FCA to review firms’ plans on coronavirus

FCA to review firms’ plans on coronavirus

The Financial Conduct Authority is reviewing firms' contingency plans to assess whether they are suitably prepared for the coronavirus outbreak and its effect on day-to-day operations and client services.

In an update on its website, published today (March 4), the regulator said it is working closely with the financial services sector, including the Bank of England and HM Treasury, to ensure it is responding effectively to the coronavirus (Covid-19) outbreak. 

This includes reviewing the contingency plans of a wide range of firms to check for any operational risks on day-to-day business as well as businesses’ ability to continue to operate effectively.
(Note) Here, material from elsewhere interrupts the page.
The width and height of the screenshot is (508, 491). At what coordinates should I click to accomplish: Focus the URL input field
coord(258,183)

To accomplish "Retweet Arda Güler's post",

The regulator is also looking at what steps have been taken by firms to support customers during this period.

The FCA stated: “We expect firms to take all reasonable steps to meet their regulatory obligations. 

“For example, we would expect firms to be able to enter orders and transactions promptly into the relevant systems, use recorded lines when trading and give staff access to the compliance support they need. 

“If firms are able to meet these standards and undertake these activities from backup sites or with staff working from home, we have no objection to this.”

The FCA is also working with firms to resolve any issues they may have and said it will keep its “guidance under review as necessary”.

At a Treasury committee hearing on his appointment as governor of the Bank of England today, outgoing chief executive of the FCA, Andrew Bailey, said coronavirus was “the first most pressing issue we face” and was evolving in “unprecedented and unexpected fashions”.

Mr Bailey said: “What struck me is that all the focus is on monetary policy. I think it is quite reasonable to suspect at some point we will have to provide supply chain finance to ensure the shock effects of the virus are not damaging to many forms of activity and we will have to move quickly to do that.”

This comes after outgoing governor of the Bank of England Mark Carney warned yesterday the economic shock from coronavirus "could prove large", but predicted any fallout would "ultimately be temporary". 

Carney said the Bank was monitoring the potential impact of "confidence effects" on the market as a result of the outbreak.  
He said: "The Bank will take all necessary steps to support the UK economy and financial system consistent with its statutory responsibilities.

"We are monitoring the situation closely across all our functions and ensuring all necessary contingency plans are in place."

The Organisation for Economic Co-operation and Development (OECD) warned this week the coronavirus crisis could see global economic growth fall from its previous estimate of 2.9 per cent to 2.4 per cent.

According to the inter-governmental body, a prolonged disruption could force growth down to as low as 1.5 per cent this year.